Doña Casilda me comentó que la llegada de la maestra, de la nueva directora, era para el pueblo un acontecimiento político, religioso y social. El pueblo hasta entonces había estado dominado por su párroco, un hombre con visos de político, formado y fanatizado dentro de las verdades armadas por las autoridades eclesiásticas para los católicos. Había sido refractario a admitir una maestra graduada, sinónimo para él de herejía. Había tomado como oráculo en el pueblo la frase mentirosa y mal intencionada de "las Escuelas Públicas son escuelas sin Dios", frase que era encanto de teólogos crédulos y recurso teórico de predicadores rurales, y que había engendrado en el rebaño humano de ese pueblo, aborrecimiento a las escuelas públicas.

Hasta entonces había sido preceptora de niñas Micaela, mujer del sacristán del pueblo. Esta buena mujer como todas sus predecesoras, se dedicaba a enseñar a sus silvestres alumnas a bordar flores chillonas, a leer en la cartilla y a recitar de memoria el catecismo católico.

Pero el gobierno, resuelto a luchar contra el fanatismo y a vencerlo, había anunciado a las autoridades del pueblo que había nombrado a la señorita Luisa García, para directora de la Escuela de este distrito y ordenaba darle posesión. La noticia conmovió al pueblo, el cura en principio juró hacerle la guerra porque de seguro esa mujer era una masona. El gobierno envió entonces al Inspector Departamental de Instrucción Pública y el párroco convino en apoyar el nombramiento siempre que él fuera el presidente de la Junta de Inspección de la Escuela y el catedrático de religión.

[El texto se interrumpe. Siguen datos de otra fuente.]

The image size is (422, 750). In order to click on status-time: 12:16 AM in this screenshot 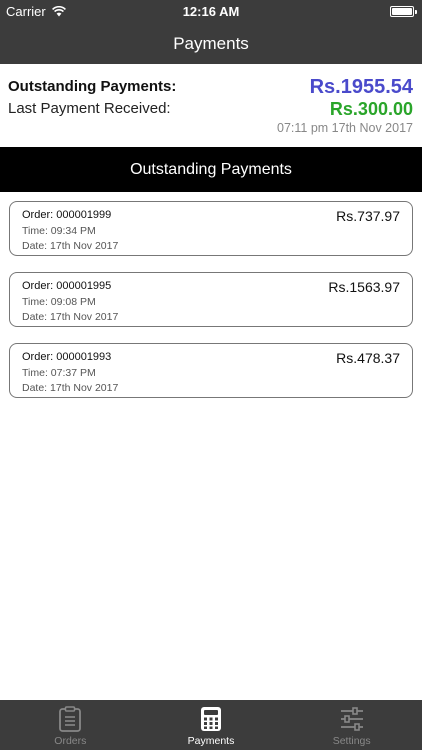, I will do `click(211, 12)`.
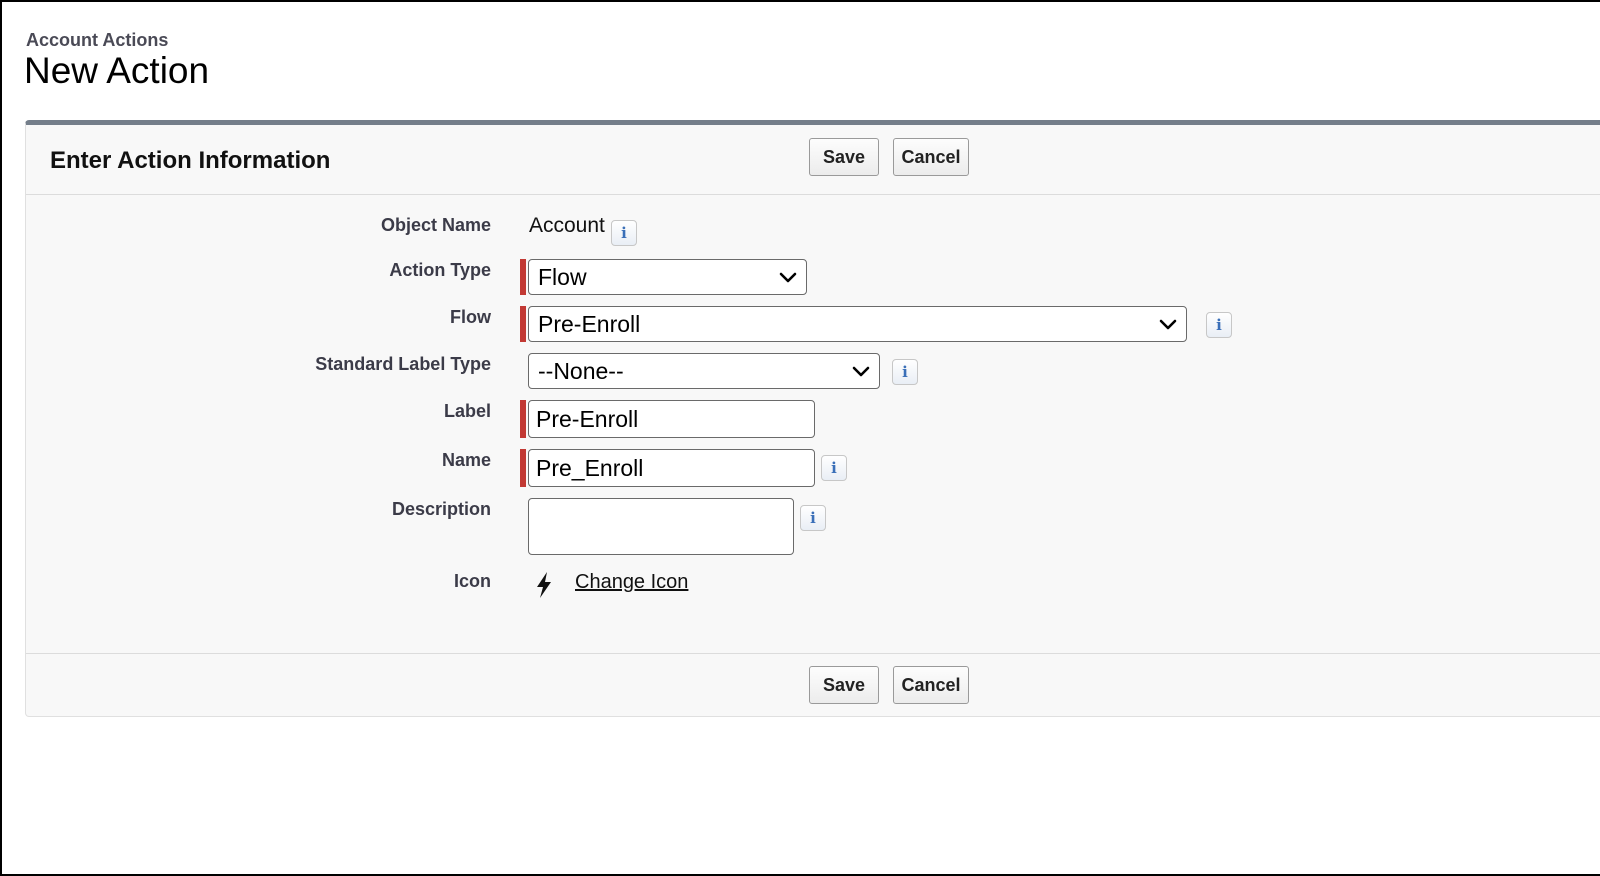 Image resolution: width=1600 pixels, height=876 pixels. I want to click on save-button-bottom: Save, so click(844, 685).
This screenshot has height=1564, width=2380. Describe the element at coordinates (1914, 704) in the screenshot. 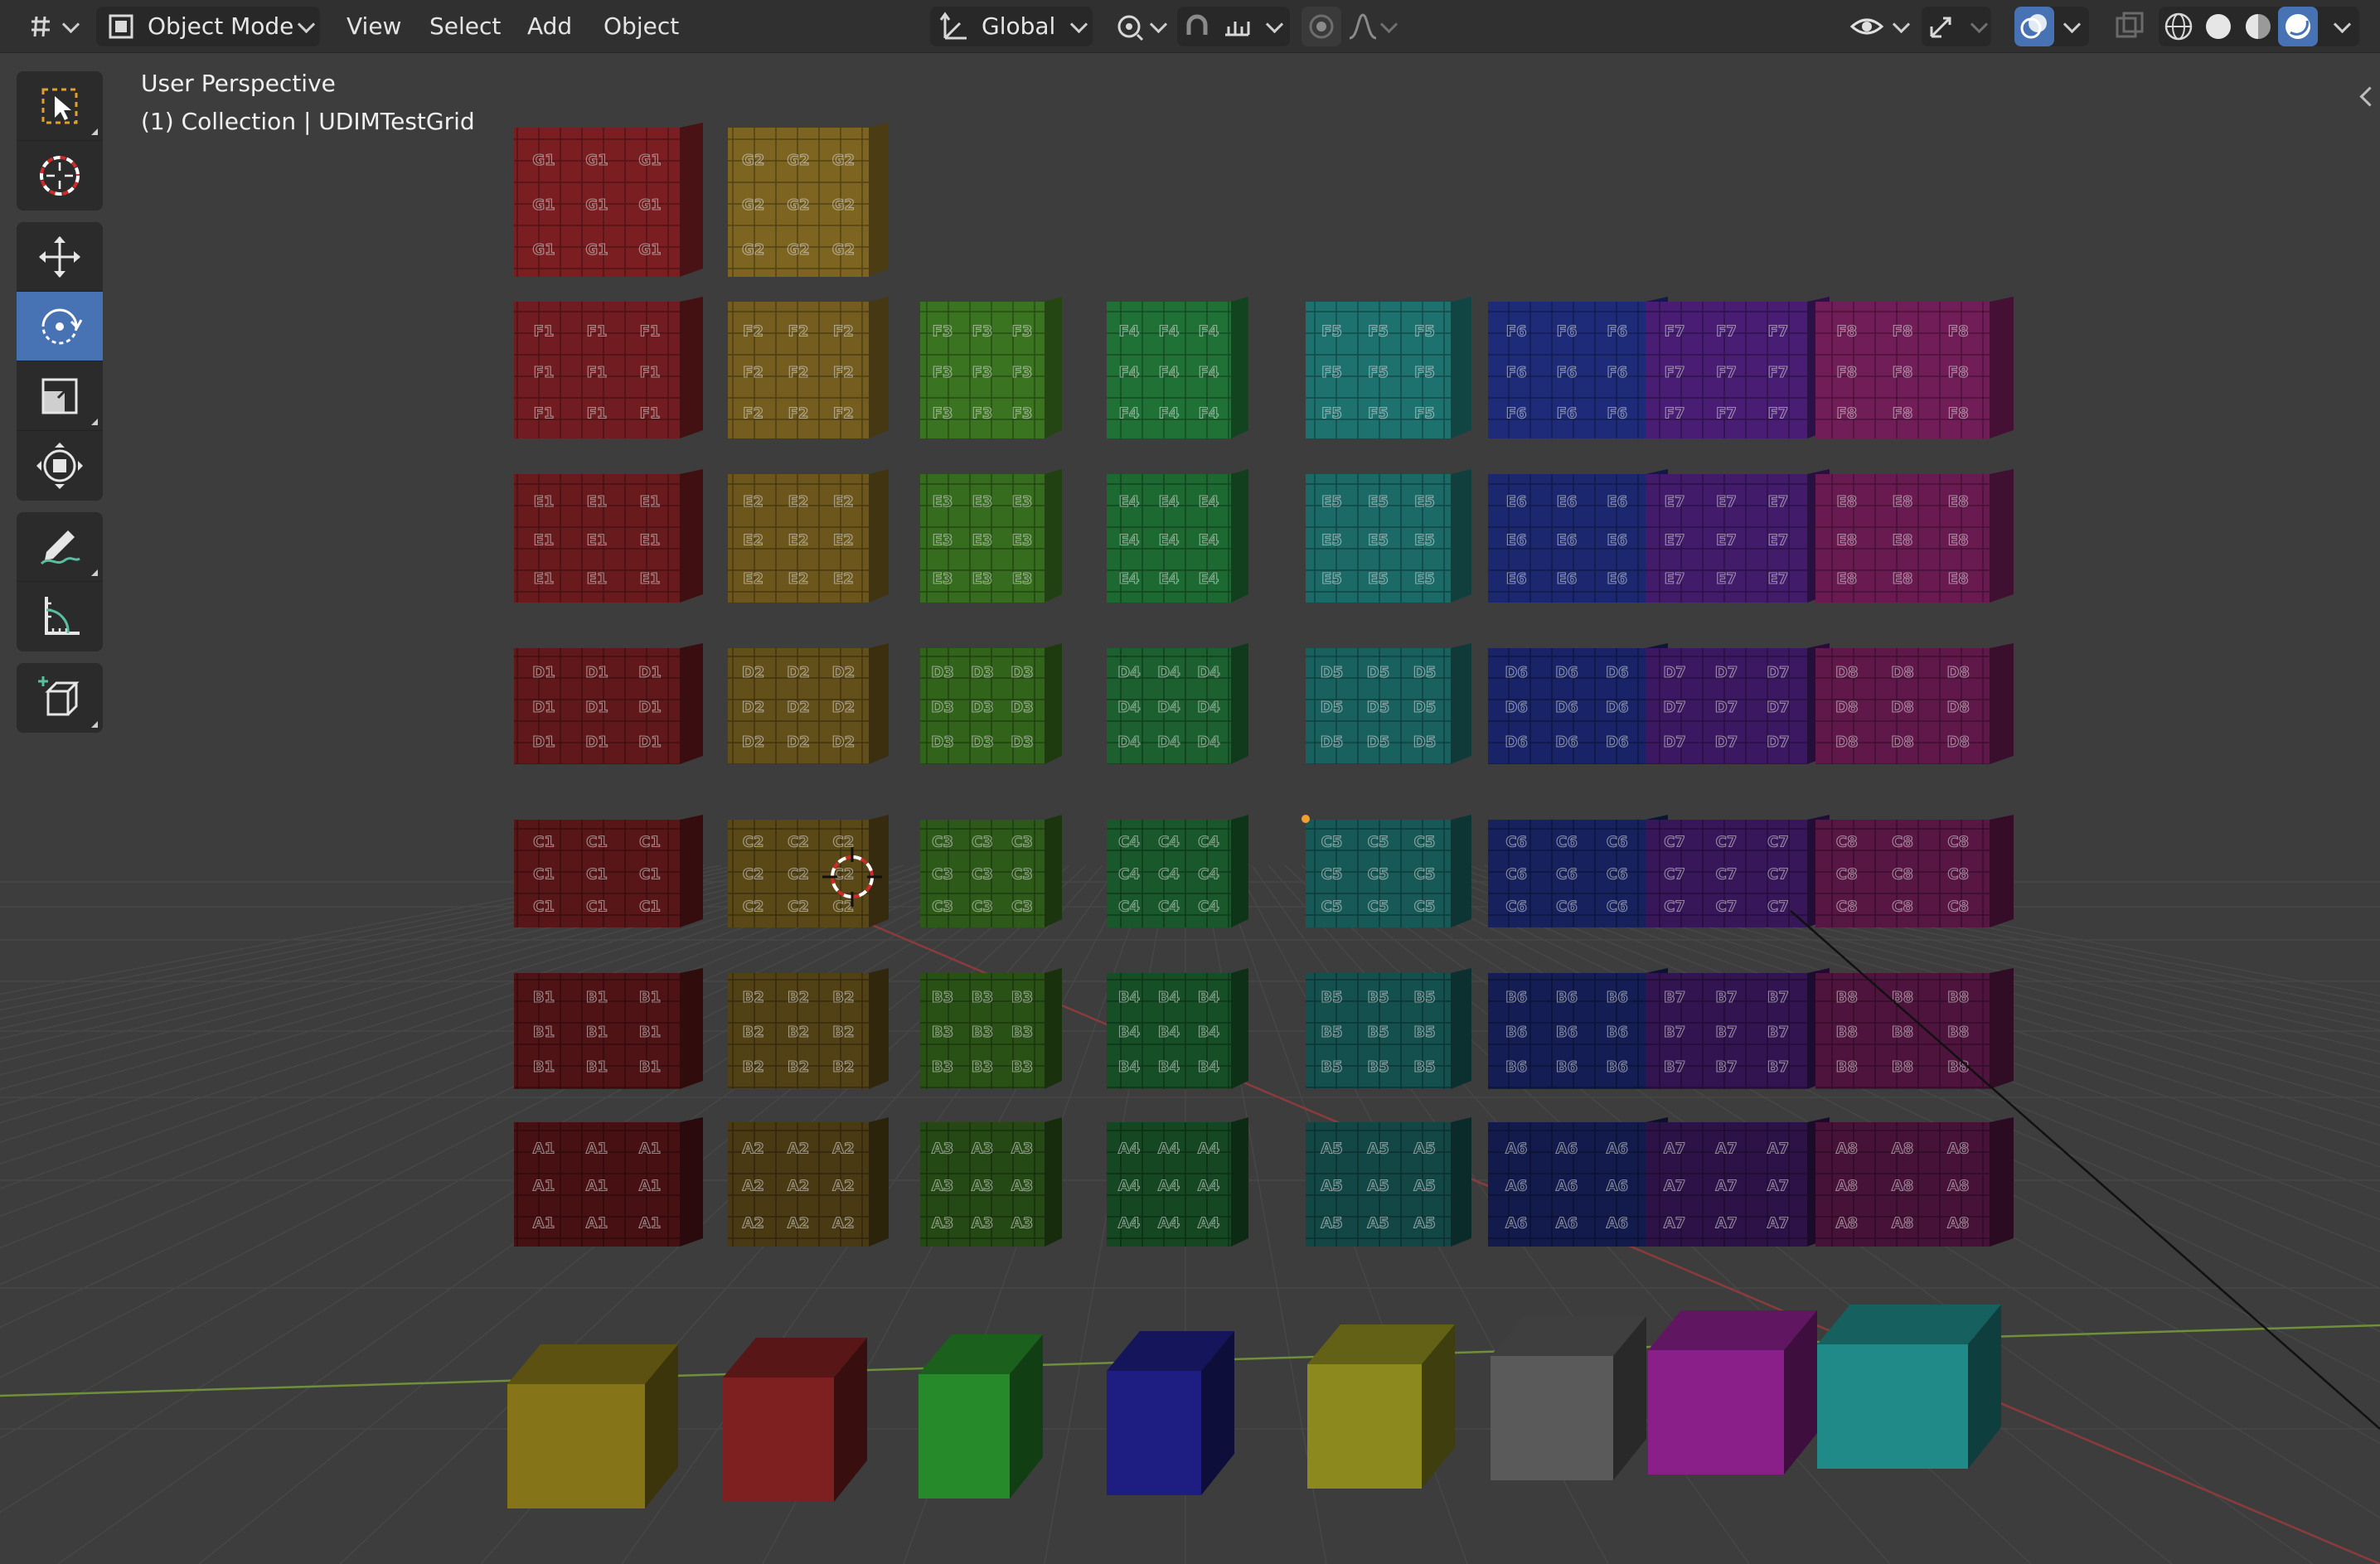

I see `textured-cube-d8: D8 D8 D8 D8 D8 D8 D8 D8 D8` at that location.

Doña Casilda era un monumento de carne humana. Rubicunda. Su nariz y boca casi desaparecían entre sus mejillas temblorosas. Papada de abadesa y cara inmensa como de bisonte. Su tranquilidad completa y aire atractivo y bondadoso demostraban un alma sana.

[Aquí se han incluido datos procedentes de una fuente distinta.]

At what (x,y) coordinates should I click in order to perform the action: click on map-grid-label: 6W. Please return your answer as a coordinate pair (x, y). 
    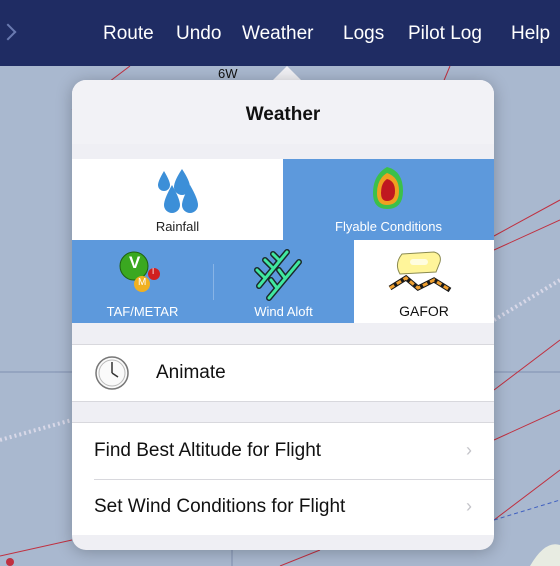
    Looking at the image, I should click on (228, 74).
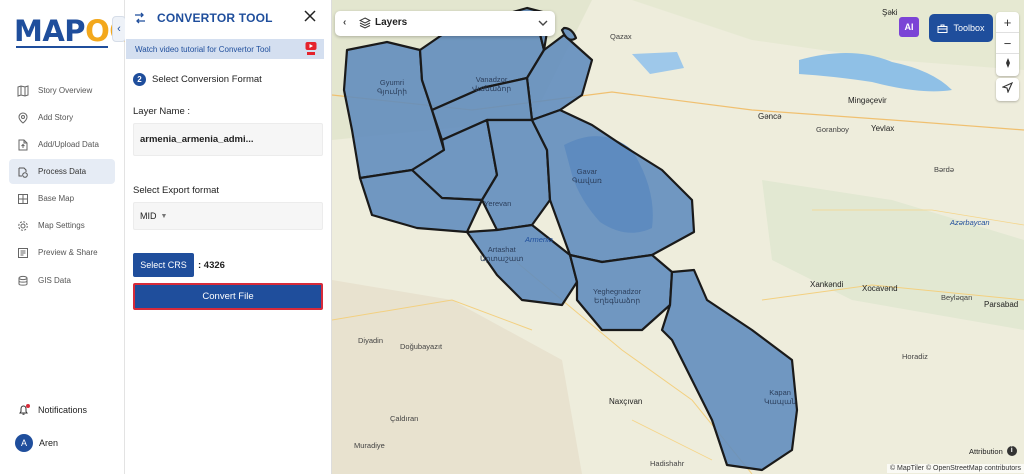  Describe the element at coordinates (164, 265) in the screenshot. I see `select-crs-button: Select CRS` at that location.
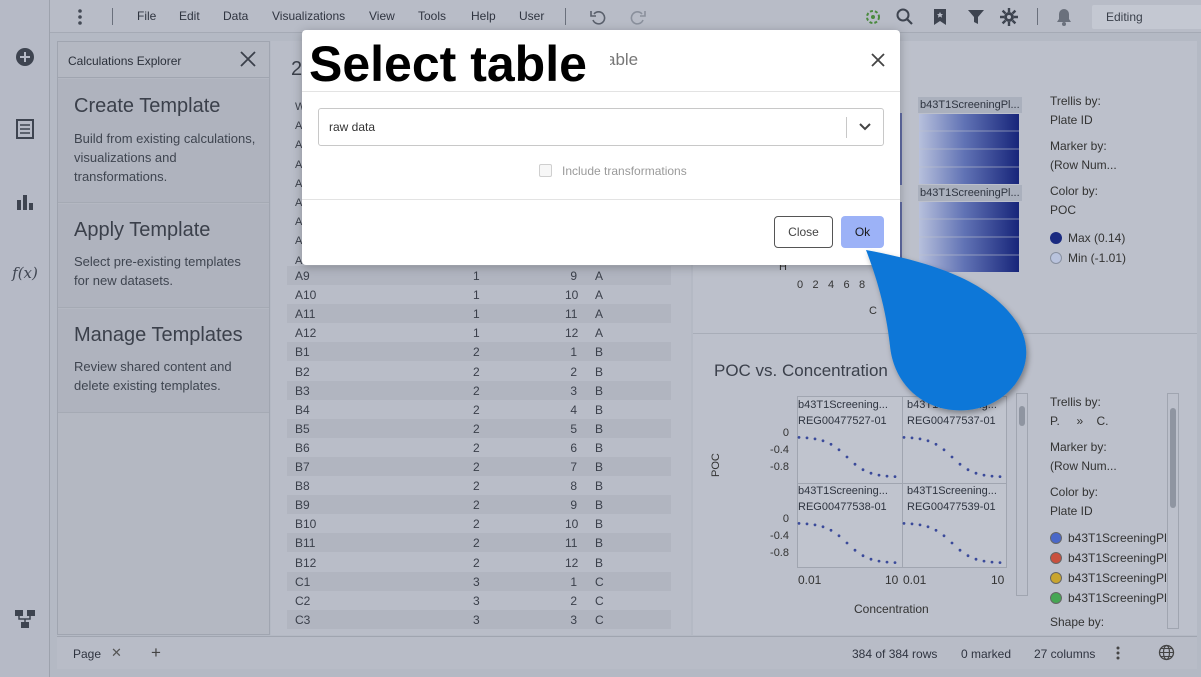 The height and width of the screenshot is (677, 1201). What do you see at coordinates (87, 654) in the screenshot?
I see `page-tab: Page` at bounding box center [87, 654].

Mi madre Natividad, pequeña, delgada, pálida, con una palidez de marfil viejo, cabellos negros caídos en banda a los lados del rostro, tenía un aspecto doloroso y triste. La memoria de toda su vida se concentraba en sus ojos negros, grandes, melancólicos, de inocencia virginal y dulzura infinita. Ojos a veces de corsa agazapada llenos de temor salvaje. En la calma de sus pupilas había una serenidad de estanque. Más que ojos de una mujer madre, semejaban ojos de una niña enferma. En ellos se retrataba la bondad suprema, pensamientos puros como cisnes mágicos y claridades de cielo azul y blanco.

La sala era un cuarto con bancos cubiertos de alfombrillas viejas y en el piso tapeticos multicolores y cueros de oveja.

En una pared pendían estampas policromas de santos y láminas de revistas, además de un retrato litografiado del arzobispo Herrán. En la puerta de la alcoba había una foto bordeada con una gasa negra, que un pintor transeúnte le había vendido, como retrato de su finado esposo don Segismundo.

Doña Casilda, dueña de la posada, tenía ya noticia de mi llegada pues su compadre, el alcalde, había mandado a prepararme comida y posada. Así, cuando sintió que un coche se detenía a la puerta, dejó el amasijo en que se ocupaba y limpiándose las manos con su delantal, más sucio que el de un herrero, salió a recibirme, según ella, ¡como una maestra graduada se lo merecía!.